As for poetry it sometimes bears the tag of being incomprehensible for the ambiguity that the poet chooses to infuse in the words he pens and in the arrangement of the same. The meaning or conclusion that the reader of poetry derives from a particular poem tends to vary from reader to reader. Poetry always contains universal philosophy in it however abstruse it may sound or look. Good poetry containing deep ideas is what we are discussing here and not just overenthusiastic scribbling of someone.
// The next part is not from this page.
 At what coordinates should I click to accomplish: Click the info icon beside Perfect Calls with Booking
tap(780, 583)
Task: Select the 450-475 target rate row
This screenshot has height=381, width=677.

Poetry isn’t one-dimensional; it contains many dimensions that the poet chooses to inculcate it with. It requires high levels of intelligence to decode the underlying meaning concealed in each word and stanza so carefully chosen by the poet. It’s the inner eye which can enjoy its hidden treasures almost like chunks of pure gold on sea beds and this calls for deep exploration and sound knowledge of the language in which the poem is composed. The deciphering of what remains unsaid suggests more importance than the superficial meaning that some readers choose to derive. Poetry rests heavily on ambiguity, the hidden philosophies; raw clarity deprives it from the magnificence that it contains. And this, much to the dismay of many, is the actual beauty of poetry – its very essence.
Mirza Ghalib composed his verses largely in Persian to conceal his views from the common eye and whatever he chose to compose in Urdu remains peerless even today for the universal philosophy that his couplets contain. The beauty lies in deciphering the hidden meaning which may not appeal to some people while for some it may be an experience of inexpressible joy. Or else Ghalib would not have been Ghalib.
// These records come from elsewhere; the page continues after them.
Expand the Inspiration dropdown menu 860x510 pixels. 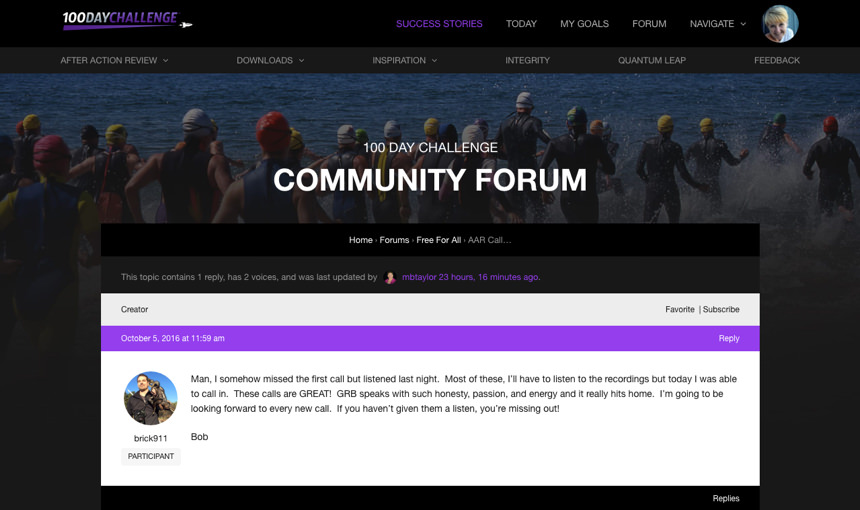pos(405,61)
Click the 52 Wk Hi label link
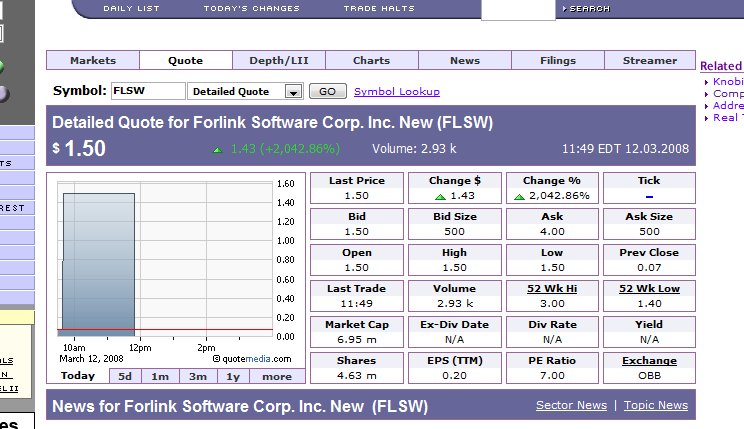The height and width of the screenshot is (429, 744). coord(551,289)
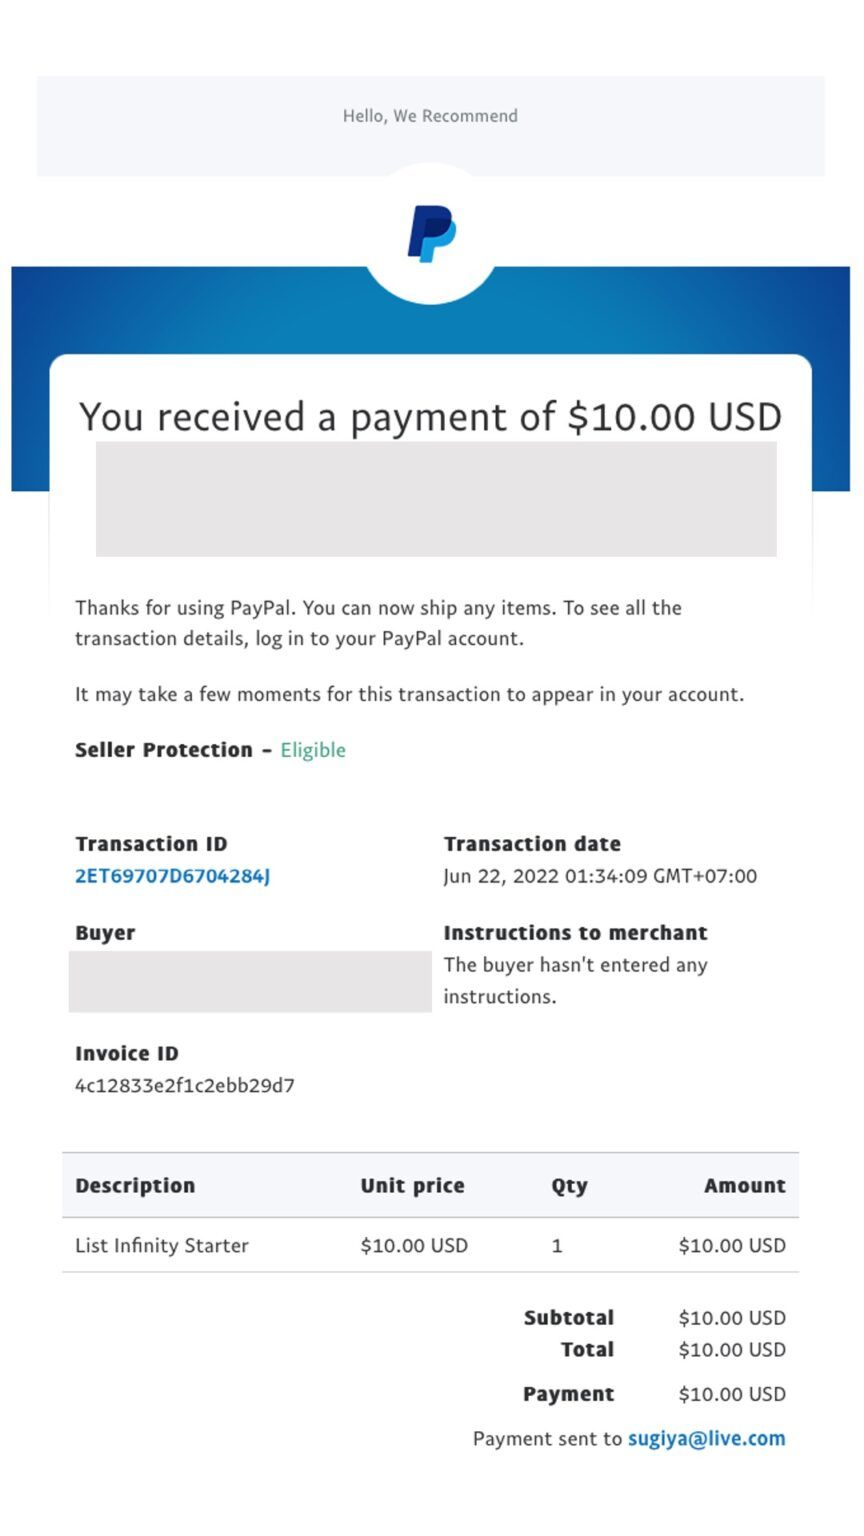The height and width of the screenshot is (1536, 864).
Task: Click the Invoice ID value 4c12833e2f1c2ebb29d7
Action: click(x=185, y=1085)
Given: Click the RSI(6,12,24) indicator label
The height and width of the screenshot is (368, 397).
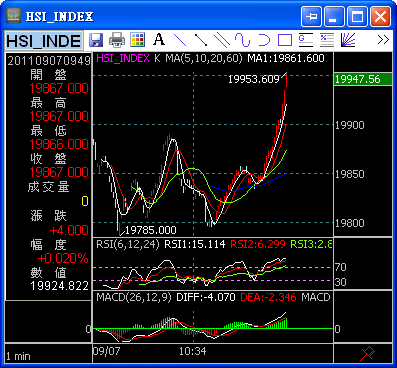Looking at the screenshot, I should point(128,244).
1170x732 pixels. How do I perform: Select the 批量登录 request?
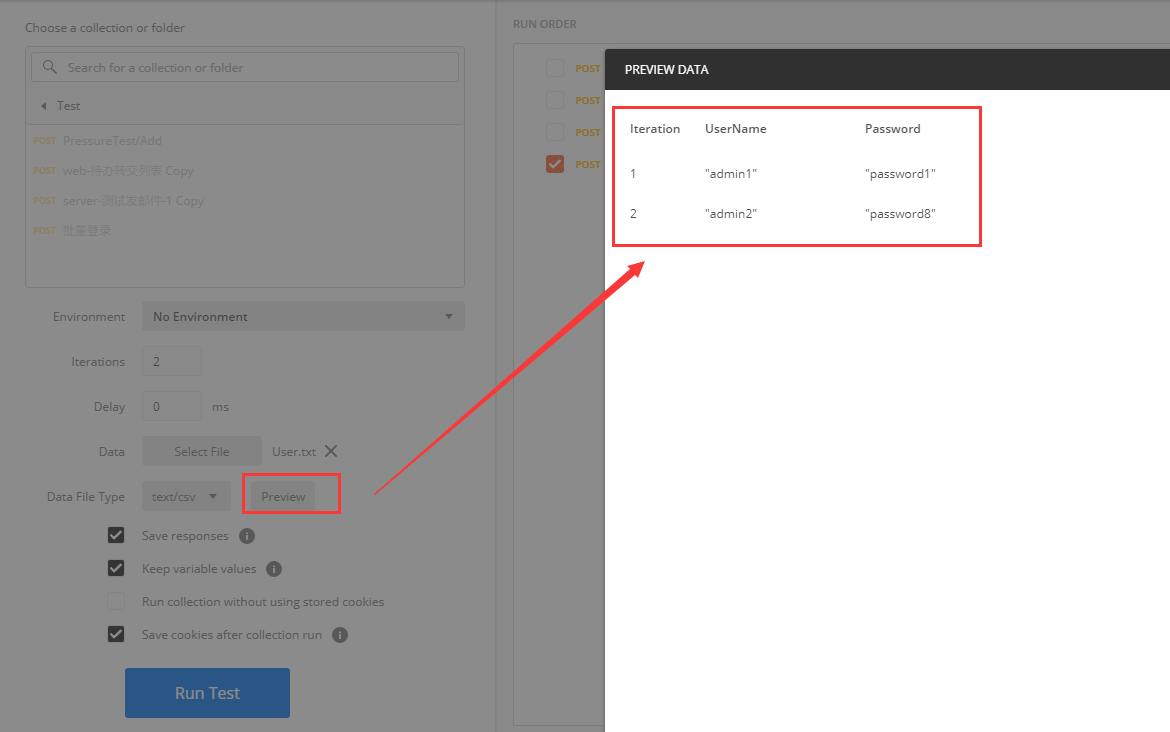86,231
Or else W. Somerset Maugham wouldn’t have said, ”The crown of literature is poetry. It is its end and aim. It is the sublimest activity of the human mind. It is the achievement of beauty and delicacy. The writer of prose can only step aside when the poet passes.”
Saima Afreen, Calcutta
Jun 17, 2009
Dear Saima ji, thanks a lot for your scholarly response. All I can say is: “Afreen ! Afreen!” You have presented your views quite convincingly. Yes Ghalib would not have been Ghalib had he written pedestrian stuff !! Incidentally, I searched you on Google and I was fascinated by your blog. Will surely visit it sometime soon. If you feel like visiting my blog, you can search “Broca’s Doodle Pad” on Google and reach it. May Allah shower all His rehmat on you!
J S Broca, New Delhi
Jun 19, 2009
Thank you so much Broca ji for appreciating my comment. I feel delighted. You are welcome to visit my blog(s) anytime and leave your thoughtful comments. It’ll be a matter of honour for me. Allah is always with us; we hardly even have wisdom to understand the tasks He assigns to us let alone perceive His Majestic Powers that He has blessed this universe with.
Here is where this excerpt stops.